It’s true, location shoots are always challenging. It takes a lot to move a large crew into the middle of a 7000-acre conservancy in a remote corner of Kenya. For this particular story in our upcoming June 2016 issue, out on May 28th, photographer Mikael Jansson and stylist George Cortina brought their enthusiasm for the environment and the culture of the area with them to Kenya, which helped to smooth out any bumps along the way. It also resulted in 34 pages of fashion and landscape photographs that I think capture the romance and wildness of this dramatic location. Also, for the first time in the magazine’s history, we had two different covers. One features Anna Ewers and the other Edie Campbell. Some of my favorite photos from the story are of Edie riding a horse through a herd of zebras and Anna in the afternoon light walking through the bush.
When we last spoke in 2014 the magazine had just begun dipping into the celebrity territory. How much has that shifted since then, and is this now a regular cover theme?
We have definitely expanded our coverage of celebrities in the magazine, but we still approach our subjects (celebrity or not) with a light hand in the way that we photograph and style them. We try to capture their essence in the most natural way possible, which usually means making the shoot experience as comfortable as possible for everyone. We spend a lot of time before the shoot thinking about the creative approach that we want to take as well the interpersonal dynamic of the photography team that we assemble and how it will all work together on the day of the shoot. Hopefully this consideration leads to a feeling of ease on set that allows for moments of surprise and alchemy during the shoot.
November 2015 / Innovators Issue | Angelina Jolie Pitt | Photography by Peter Lindbergh Styling by Anastasia Barbieri
For the innovators issue with Angelina Jolie on the cover, why did the magazine choose to celebrate her?
It was a natural fit for us to honor Angelina Jolie Pitt in our November 2015 issue with an Innovator Award for so many reasons. She wears many hats – not only is she a Hollywood icon as an actress and director but she is also a notable humanitarian and has managed to blend these two worlds in a very powerful and innovative way. When it came time to photograph Angelina, Peter Lindbergh was an easy choice for us. Everyone involved with the shoot shared the same goal to create images that were both intimate and very strong. Peter had expressed a desire to photograph Angelina so when the opportunity arose, it was exciting to be able to commission him to photograph her – there was so much respect between them on set which I think comes through in the photographs.
February 2016 Issue | What’s Upon a Time in Antarctica | Photography by Jamie Hawkesworth
Jamie Hawkesworth is primarily a fashion photographer, what was it about his work that you assigned him the landscapes?
I first came across Jamie’s work after seeing his Preston Bus Station project so my first impression of him was as a portrait and landscape photographer, not so much fashion. I think Jamie’s photographic aesthetic is so distinctive, it almost doesn’t matter what he photographs.
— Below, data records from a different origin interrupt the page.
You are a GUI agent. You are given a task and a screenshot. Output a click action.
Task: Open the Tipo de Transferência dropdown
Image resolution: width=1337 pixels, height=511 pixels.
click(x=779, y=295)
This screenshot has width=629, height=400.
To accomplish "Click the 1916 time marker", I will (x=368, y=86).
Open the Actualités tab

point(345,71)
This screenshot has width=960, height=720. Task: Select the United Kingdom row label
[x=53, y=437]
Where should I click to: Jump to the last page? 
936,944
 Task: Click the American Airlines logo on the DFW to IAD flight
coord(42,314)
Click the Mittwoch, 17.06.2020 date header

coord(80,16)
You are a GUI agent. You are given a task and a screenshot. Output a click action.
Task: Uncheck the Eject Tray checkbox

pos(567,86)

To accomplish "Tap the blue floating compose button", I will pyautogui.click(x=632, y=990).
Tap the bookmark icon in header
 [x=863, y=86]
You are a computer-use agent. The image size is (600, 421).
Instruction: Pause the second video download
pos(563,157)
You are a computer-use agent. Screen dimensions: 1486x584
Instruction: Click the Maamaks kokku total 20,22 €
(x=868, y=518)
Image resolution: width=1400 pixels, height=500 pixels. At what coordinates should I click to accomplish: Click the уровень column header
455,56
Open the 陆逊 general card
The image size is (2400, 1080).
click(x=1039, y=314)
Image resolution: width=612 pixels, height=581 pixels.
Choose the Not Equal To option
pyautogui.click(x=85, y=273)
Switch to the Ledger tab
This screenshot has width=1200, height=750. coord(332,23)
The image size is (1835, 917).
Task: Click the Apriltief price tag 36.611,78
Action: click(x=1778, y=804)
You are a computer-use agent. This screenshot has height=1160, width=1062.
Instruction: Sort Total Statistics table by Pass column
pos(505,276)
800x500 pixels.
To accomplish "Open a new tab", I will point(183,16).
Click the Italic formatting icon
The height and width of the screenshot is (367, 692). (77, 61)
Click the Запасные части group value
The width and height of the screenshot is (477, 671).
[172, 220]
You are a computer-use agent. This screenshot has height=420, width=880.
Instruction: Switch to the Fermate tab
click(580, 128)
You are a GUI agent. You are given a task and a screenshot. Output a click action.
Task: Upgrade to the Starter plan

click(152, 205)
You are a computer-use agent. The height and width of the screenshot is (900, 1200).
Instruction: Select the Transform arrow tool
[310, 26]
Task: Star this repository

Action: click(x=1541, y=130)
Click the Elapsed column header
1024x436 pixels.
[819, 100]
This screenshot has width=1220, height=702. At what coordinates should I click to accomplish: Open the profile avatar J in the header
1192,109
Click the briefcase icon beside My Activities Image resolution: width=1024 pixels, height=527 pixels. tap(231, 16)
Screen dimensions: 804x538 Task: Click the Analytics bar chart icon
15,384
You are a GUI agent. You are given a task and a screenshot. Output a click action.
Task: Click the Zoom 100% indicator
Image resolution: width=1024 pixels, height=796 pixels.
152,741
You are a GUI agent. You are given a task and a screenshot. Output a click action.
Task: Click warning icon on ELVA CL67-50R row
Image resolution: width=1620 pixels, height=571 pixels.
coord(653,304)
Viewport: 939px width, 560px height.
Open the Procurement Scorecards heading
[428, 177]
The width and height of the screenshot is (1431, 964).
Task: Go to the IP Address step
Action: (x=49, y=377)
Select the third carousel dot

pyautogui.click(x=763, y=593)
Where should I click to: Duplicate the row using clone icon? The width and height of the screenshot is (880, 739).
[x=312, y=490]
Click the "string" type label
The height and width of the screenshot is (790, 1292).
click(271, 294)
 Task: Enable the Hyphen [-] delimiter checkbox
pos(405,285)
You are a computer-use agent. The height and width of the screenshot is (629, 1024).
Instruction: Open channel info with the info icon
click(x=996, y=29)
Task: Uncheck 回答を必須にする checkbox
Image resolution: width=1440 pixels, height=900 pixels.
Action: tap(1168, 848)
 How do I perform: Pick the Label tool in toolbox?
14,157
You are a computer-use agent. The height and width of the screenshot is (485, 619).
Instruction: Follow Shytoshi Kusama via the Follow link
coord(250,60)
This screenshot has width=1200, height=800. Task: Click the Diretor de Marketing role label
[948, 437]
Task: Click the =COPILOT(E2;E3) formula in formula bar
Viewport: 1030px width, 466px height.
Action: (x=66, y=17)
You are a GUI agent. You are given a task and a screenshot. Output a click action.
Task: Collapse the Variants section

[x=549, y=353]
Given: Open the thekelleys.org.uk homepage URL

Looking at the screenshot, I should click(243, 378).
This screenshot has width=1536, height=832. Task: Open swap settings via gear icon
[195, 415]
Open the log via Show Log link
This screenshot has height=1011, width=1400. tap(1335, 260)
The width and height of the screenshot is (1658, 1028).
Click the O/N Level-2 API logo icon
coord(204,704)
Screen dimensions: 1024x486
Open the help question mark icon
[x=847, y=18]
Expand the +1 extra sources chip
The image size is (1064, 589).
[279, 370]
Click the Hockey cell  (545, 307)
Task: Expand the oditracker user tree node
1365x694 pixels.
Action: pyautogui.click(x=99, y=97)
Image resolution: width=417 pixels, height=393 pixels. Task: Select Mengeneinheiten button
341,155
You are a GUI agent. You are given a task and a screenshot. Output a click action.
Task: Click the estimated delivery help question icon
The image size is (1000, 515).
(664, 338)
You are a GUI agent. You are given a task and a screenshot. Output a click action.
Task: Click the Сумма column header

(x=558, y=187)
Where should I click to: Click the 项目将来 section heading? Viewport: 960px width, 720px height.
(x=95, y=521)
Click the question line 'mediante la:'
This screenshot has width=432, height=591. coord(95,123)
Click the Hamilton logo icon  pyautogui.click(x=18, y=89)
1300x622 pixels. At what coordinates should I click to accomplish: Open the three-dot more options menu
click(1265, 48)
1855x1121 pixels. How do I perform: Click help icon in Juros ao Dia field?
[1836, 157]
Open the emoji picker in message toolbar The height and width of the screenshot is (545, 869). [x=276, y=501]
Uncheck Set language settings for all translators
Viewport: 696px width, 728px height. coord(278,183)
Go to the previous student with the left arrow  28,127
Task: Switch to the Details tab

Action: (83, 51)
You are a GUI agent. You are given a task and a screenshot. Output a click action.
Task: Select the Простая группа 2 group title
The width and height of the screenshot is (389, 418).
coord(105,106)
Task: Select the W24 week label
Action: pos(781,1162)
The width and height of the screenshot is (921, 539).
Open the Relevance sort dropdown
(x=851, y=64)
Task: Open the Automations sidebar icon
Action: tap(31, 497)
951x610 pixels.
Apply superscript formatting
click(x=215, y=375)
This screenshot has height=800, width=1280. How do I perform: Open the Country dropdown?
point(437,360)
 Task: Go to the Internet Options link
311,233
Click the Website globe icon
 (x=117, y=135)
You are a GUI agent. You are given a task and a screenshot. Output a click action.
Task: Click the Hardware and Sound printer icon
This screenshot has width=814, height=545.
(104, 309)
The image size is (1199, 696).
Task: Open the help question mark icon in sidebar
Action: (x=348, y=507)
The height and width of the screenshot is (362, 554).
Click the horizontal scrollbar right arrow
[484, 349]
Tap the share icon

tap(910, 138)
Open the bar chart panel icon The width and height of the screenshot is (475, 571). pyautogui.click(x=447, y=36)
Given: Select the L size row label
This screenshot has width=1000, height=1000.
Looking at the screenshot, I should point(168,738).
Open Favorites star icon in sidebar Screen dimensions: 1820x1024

I know any images that we commission from him will be very clearly him – his palette, his printing (he prints everything by hand himself) and his voice. Knowing that, it is exciting to send him to these far-flung places such as Azerbaijan, Lagos, Kashmir and, most recently (for our February 2016 cover story), Antarctica to see what he will come back with. (Note: we have another very exciting destination coming up this fall so keep an eye out.) There is always a give and take when it comes time to edit which goes with the territory when sending a photographer off on these very special, un-boundaried projects. There is a thrill in seeing where it all lands and of course, seeing it in the magazine. We are incredibly fortunate to have the freedom to publish these types of open-ended travel stories at WSJ.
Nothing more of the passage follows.